紅葉シーズンということもあり大勢の人で賑わっていました

テイクアウトできるドリンクも販売しています

 

秩父の自然を感じ、自然の恵みを味わう

続いて向かった先は、2022年の春にオープンしたばかりの『KEiNA CHICHIBU』。こちらで、お待ちかねのランチをいただきました。

オーナーのご両親が育てている新鮮な有機野菜が堪能できるカフェ『yotte KEiNA(ヨッテケイナ)』と、農泊体験もできる1日1組限定のプライベートキャンプ場『nete KEiNA(ネテケイナ)』からなる施設は、秩父の自然を堪能できる場所です。

ご家族総出でお出迎えしてくださいました!

オーナーである今山さんは、コロナ禍をきっかけに地元・秩父の良さを改めて実感し、二拠点生活をしたいと週末だけ秩父に通うスタイルで『KEiNA』をオープン。ちなみに屋号の『KEiNA』は、秩父地域の方言で『〜してけぃな(=〇〇していって)』が由来になっているそう。オープンして1年経っていませんが、近隣の方や都内から訪ねてくる人も多く、人気のスポットになっています。

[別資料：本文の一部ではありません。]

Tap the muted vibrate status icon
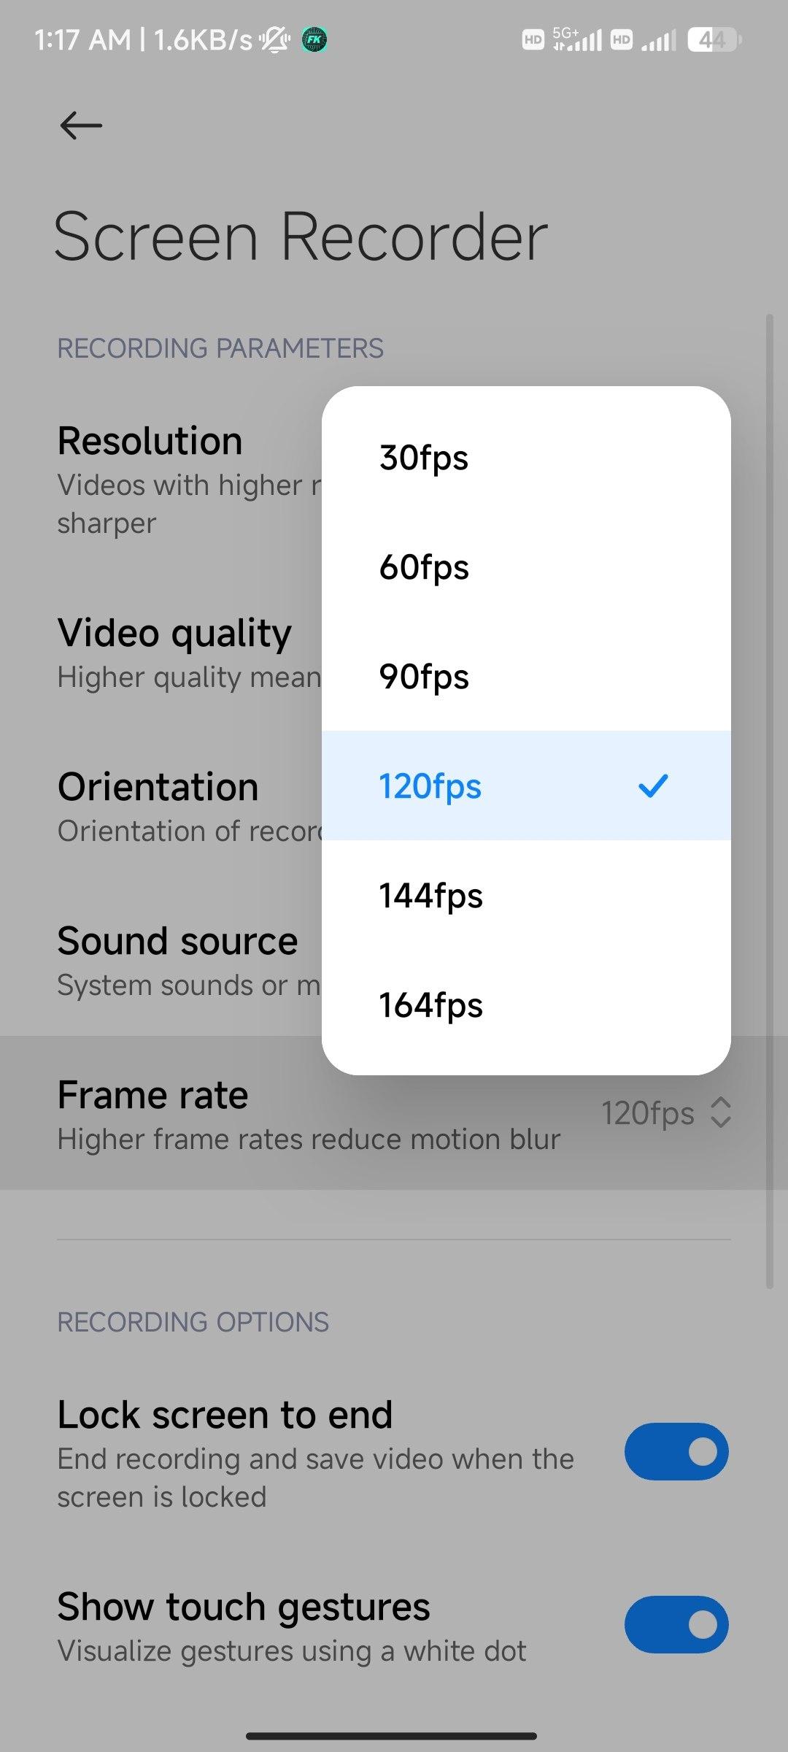The height and width of the screenshot is (1752, 788). pyautogui.click(x=276, y=39)
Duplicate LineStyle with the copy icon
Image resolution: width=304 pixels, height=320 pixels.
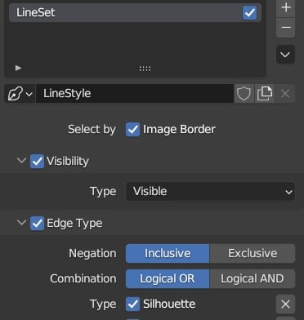pos(265,94)
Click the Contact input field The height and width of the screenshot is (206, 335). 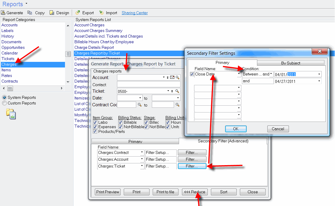[x=149, y=84]
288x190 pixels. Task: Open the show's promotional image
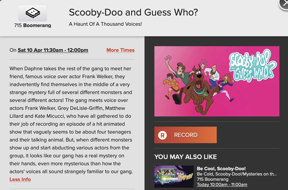(x=217, y=81)
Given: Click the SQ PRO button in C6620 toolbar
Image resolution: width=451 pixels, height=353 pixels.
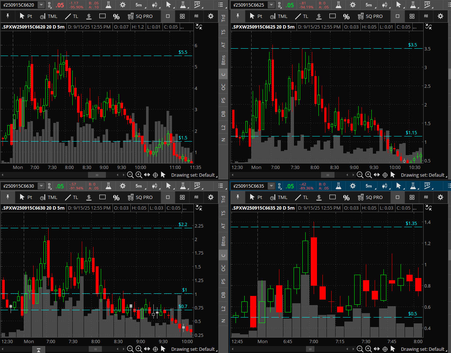Looking at the screenshot, I should coord(140,16).
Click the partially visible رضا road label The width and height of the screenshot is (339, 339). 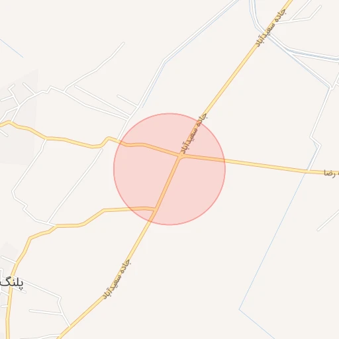(x=331, y=173)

また、”秩父のおいしいものを秩父の自然に囲まれて食べられる” 宿泊型農業体験施設も兼ねており、負の遺産と言われてしまう耕作放棄地(農地)の新たな活用方法のひとつとして、地域の魅力を価値づけていこうと取り組まれています。『秩父の自然により近く、自然を食べる』をコンセプトに、敷地内の農場で収穫した野菜やハーブを使ったBBQ体験など、農に触れるプログラムやイベントも企画していく予定とのこと。今後が楽しみです。

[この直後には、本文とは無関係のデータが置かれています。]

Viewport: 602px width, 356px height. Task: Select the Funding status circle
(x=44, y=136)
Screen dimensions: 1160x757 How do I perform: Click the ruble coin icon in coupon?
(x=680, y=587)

そんなKEiNA自慢の無農薬野菜たっぷりの自家製ランチを食べながら、実際に移住してきた先輩方のお話も伺いました。

安心安全な有機野菜をたっぷり使った贅沢なランチ

 

コロナ禍をきっかけに夫婦でUターン / 宮下さん夫妻

「秩父市田村にUターンし、現在は横瀬町の地域おこし協力隊として活動しています。東京から秩父、地域を狭めてみたら、逆に世界が広がりました。」

「緊急事態宣言のとき東京に住んでいて、秩父にしばらく帰れない日々が続き、自然の大切さをあらためて感じました。そのときに、自分にとっては季節の移ろいを自然の中で感じることが暮らしに必要だということに気づいたのも、Uターンのきっかけです。」

 

東京での仕事を続けたまま移住できるのが魅力 / 秩父市地域おこし協力隊 松本さん

秩父の魅力を伝え、都内の人と地域の人をつなげたいと、秩父市の地域おこし協力隊に応募したという松本さん。

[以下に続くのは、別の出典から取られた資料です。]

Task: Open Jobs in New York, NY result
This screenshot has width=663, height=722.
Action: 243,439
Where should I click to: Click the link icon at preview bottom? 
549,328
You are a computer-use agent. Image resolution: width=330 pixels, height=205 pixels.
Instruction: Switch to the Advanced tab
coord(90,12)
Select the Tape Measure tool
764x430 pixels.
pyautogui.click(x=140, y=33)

「秩父からは都内にも通えるので、仕事はそのまま移住できるのがいいところです。移住に現実的な地域だと思います。実際、昨年度も70組くらいの人が移住してきています。二拠点生活にも便利で、自然の中で暮らしながら、時々都内に行くということも可能です。」

 

自分が関わることでまちが変わっていくのが見える地域 /  malme design 吉田さん

秩父に移住して起業した『malme design』の吉田さん。現在は三分の一が東京、三分の二が秩父の仕事を受けているそう。

「秩父地域はチェーン店が少なくて、個人店が多いのが特徴です。店の数も限られているからこそ、一人一人に影響力があるというか。移住した当初はインテリアショップで働いていたんですが、そこからいろいろな人と知り合い、元々やっていたグラフィックデザインを頼まれることも増えたことをきっかけに独立しました。自分が関わった仕事が、まちを変えていくのを実感できるのも魅力な地域です。」

 

先輩移住者の話を聞いた後は、今山さんのご両親アテンドのもと畑を案内してもらいました。サツマイモの収穫体験をさせていただいたり、秩父原産の「大滝いんげん」を収穫したり。収穫した野菜はお土産としていただきました。

農薬を使っていないので虫除け対策が必須

今山さんのお母さん自ら、大きなサツマイモを掘ってくださいました!

秩父原産の大滝いんげん

たくさんの野菜をお土産にいただき、KEiNAで秩父の自然を満喫させていただいた後は、別れを惜しみつつ、次の場所へ出発します。

 

町の農産物を無駄なく循環させる仕組みづくり

バスが到着したのは、秩父市のお隣りにある横瀬町の畑。ここでは、蕎麦刈り体験をさせていただきました。それぞれに鎌を持ち、蕎麦を刈り取り、刈った蕎麦を束にまとめる…。簡単なようで、なかなかの大仕事です。日が暮れる前にと、現地の人も参加者も黙々と作業に取り組みました。

黙々と蕎麦を刈っています

刈った蕎麦をはざかけして、干していきます

一仕事を終えた一向は、畑からすぐの場所にあるチャレンジキッチン『ENgaWA』へ。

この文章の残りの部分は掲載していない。